(Problem requirements) Turn the lines of the data below into a numbered list, leaving out any blank lines. Include only the lines from the one containing "中文版 (1039, 49)" through the one containing "Imprint (38, 496)", with both ends counted.

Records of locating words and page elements
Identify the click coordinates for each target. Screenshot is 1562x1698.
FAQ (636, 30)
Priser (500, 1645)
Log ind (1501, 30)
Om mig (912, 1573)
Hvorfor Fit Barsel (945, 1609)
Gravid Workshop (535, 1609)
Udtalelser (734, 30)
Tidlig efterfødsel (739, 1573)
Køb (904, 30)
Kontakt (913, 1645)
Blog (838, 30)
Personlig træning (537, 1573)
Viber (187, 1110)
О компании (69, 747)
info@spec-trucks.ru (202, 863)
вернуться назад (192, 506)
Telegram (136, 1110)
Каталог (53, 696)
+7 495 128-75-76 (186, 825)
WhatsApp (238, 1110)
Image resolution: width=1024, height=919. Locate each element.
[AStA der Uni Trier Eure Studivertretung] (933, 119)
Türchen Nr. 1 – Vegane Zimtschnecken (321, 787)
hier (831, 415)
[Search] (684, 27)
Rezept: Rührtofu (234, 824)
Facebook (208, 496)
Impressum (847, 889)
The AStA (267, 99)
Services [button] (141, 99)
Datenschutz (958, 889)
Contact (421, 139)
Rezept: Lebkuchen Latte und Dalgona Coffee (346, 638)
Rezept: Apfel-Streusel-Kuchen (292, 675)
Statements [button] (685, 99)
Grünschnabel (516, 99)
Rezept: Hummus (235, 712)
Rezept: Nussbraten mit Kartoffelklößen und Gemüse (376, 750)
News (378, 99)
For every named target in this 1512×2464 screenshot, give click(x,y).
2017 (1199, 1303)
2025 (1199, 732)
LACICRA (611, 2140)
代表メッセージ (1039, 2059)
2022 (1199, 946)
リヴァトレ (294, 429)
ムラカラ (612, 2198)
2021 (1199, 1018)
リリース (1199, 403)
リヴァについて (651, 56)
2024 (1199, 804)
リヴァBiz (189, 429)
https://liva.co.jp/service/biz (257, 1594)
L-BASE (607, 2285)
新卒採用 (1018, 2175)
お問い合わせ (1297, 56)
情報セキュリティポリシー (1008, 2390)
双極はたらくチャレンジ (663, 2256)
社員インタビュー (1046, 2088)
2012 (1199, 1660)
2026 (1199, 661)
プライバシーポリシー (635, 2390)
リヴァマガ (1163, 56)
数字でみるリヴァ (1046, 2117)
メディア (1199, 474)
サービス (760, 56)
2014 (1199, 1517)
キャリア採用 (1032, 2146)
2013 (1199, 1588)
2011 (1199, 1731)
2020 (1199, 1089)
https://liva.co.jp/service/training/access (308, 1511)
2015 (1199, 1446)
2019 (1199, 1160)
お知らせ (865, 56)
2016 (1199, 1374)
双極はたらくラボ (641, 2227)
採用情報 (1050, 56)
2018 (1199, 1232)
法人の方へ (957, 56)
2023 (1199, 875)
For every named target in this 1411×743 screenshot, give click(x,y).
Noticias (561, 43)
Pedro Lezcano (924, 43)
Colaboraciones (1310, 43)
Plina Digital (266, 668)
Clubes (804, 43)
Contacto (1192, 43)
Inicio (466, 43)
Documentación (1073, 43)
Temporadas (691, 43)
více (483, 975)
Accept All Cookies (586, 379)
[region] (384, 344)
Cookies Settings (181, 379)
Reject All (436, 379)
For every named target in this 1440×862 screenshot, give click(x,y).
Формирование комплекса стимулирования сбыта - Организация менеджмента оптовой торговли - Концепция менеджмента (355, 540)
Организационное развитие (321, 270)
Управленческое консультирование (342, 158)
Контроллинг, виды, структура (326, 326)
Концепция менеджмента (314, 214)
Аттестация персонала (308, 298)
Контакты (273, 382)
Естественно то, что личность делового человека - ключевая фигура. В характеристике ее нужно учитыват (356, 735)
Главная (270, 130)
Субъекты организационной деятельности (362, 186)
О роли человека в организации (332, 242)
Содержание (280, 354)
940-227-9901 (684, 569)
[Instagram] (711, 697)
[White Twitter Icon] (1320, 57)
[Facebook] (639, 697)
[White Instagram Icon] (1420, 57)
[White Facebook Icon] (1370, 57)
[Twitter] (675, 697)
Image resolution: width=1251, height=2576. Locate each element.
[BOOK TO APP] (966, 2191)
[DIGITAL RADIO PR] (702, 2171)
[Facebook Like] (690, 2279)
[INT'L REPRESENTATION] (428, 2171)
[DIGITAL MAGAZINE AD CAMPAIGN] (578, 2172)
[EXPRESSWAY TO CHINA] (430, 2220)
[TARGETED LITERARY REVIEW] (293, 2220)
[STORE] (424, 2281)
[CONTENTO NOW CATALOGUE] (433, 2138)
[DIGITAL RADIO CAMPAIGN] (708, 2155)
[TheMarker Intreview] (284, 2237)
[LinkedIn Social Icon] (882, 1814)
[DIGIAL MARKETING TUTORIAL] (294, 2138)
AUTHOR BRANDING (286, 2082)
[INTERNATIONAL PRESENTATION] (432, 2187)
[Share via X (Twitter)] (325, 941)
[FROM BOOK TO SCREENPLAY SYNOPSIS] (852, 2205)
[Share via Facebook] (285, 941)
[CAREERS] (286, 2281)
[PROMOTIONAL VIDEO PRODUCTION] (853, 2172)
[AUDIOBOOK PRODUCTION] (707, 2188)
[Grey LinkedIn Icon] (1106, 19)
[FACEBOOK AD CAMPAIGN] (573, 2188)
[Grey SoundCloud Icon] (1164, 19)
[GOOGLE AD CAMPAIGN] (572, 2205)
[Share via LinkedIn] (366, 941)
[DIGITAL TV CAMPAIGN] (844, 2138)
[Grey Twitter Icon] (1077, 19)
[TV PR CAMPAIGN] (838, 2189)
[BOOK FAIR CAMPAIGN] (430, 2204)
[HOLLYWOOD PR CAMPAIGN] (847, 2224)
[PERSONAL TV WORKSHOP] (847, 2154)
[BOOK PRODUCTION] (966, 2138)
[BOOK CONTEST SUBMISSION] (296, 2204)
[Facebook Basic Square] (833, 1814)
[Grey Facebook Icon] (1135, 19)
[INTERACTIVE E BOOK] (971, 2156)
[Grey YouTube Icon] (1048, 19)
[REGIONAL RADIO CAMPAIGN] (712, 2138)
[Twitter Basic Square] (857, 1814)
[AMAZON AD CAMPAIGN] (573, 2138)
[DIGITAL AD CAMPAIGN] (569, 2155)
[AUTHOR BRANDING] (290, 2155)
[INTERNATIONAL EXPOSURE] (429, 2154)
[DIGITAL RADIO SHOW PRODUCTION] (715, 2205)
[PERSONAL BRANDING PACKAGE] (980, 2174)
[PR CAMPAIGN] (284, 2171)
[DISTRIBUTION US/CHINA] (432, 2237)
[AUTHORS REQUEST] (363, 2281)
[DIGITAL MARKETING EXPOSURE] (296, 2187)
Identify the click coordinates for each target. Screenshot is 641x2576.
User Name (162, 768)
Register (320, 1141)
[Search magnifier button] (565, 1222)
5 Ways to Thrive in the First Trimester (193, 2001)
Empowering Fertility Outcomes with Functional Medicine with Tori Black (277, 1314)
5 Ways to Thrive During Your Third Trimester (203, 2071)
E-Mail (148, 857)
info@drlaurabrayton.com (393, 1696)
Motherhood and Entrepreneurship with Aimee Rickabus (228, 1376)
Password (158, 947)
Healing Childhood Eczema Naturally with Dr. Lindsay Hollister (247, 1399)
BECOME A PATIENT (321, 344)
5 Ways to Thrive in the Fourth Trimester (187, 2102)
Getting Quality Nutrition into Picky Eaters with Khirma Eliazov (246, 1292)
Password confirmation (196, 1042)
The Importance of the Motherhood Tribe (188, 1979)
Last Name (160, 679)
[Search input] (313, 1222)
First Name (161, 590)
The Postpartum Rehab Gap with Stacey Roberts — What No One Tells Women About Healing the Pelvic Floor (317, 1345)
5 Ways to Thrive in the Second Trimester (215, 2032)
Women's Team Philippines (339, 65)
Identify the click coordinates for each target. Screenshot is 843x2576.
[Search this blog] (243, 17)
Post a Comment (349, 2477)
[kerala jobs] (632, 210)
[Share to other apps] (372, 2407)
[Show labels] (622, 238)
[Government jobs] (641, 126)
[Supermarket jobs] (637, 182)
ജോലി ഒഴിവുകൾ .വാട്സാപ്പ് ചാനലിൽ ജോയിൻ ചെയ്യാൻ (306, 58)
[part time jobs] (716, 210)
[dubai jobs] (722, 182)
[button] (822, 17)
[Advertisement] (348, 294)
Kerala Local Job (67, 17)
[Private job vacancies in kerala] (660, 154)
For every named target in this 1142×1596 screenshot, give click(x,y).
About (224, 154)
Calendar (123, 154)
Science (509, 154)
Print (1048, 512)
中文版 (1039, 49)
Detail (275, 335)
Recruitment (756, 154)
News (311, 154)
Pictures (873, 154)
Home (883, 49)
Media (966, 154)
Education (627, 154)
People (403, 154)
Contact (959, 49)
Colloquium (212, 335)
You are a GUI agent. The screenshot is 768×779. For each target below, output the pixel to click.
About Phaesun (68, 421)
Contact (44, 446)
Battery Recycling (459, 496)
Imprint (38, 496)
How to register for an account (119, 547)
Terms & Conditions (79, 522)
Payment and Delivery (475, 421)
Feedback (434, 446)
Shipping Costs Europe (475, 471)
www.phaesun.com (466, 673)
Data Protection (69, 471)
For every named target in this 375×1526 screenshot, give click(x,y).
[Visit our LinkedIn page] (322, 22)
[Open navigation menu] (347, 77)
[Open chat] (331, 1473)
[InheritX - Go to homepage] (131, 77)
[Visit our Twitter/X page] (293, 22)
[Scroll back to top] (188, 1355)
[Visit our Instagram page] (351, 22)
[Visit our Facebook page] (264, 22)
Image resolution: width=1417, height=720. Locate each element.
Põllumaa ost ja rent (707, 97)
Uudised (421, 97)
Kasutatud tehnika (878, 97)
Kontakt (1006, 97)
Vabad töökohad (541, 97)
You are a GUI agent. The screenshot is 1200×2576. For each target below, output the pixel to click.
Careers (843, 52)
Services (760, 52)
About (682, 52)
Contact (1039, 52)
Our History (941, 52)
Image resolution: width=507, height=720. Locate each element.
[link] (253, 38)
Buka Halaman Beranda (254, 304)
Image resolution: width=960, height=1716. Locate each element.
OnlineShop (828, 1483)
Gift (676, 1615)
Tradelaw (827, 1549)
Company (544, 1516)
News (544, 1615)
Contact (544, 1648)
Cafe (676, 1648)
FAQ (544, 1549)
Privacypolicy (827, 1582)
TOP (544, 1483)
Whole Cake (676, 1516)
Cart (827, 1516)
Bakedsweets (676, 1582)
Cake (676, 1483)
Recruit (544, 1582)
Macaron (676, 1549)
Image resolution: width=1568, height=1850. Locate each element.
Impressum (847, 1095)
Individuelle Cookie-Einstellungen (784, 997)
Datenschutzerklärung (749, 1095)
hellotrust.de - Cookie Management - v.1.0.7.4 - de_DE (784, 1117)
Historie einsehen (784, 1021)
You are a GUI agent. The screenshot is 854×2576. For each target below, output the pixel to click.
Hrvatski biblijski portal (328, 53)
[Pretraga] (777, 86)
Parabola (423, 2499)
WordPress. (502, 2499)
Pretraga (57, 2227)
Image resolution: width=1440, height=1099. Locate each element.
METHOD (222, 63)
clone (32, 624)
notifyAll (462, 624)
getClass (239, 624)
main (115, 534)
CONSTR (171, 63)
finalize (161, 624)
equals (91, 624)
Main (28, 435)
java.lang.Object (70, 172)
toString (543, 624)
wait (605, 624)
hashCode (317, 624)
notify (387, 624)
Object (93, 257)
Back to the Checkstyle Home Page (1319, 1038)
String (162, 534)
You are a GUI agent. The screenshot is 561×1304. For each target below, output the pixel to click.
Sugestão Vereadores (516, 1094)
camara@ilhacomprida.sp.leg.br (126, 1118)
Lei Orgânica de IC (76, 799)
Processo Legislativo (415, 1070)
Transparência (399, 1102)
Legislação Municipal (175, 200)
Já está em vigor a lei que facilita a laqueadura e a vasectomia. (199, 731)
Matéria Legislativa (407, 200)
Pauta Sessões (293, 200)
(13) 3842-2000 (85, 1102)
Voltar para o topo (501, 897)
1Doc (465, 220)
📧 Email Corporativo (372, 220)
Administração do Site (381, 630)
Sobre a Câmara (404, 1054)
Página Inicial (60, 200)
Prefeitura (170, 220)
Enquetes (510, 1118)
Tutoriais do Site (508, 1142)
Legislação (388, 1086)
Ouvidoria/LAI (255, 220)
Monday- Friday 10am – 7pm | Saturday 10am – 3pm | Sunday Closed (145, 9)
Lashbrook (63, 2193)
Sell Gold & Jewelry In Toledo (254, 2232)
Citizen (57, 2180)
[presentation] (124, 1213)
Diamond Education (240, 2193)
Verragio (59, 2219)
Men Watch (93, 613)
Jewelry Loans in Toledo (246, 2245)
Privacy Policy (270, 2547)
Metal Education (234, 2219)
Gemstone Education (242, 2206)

(Correct response)
1. 中文版 (1039, 49)
2. Detail (275, 335)
3. Recruitment (756, 154)
4. News (311, 154)
5. Pictures (873, 154)
6. Home (883, 49)
7. Media (966, 154)
8. Education (627, 154)
9. People (403, 154)
10. Contact (959, 49)
11. Colloquium (212, 335)
12. You are a GUI agent. The screenshot is 768×779. For each target below, output the pixel to click.
13. About Phaesun (68, 421)
14. Contact (44, 446)
15. Battery Recycling (459, 496)
16. Imprint (38, 496)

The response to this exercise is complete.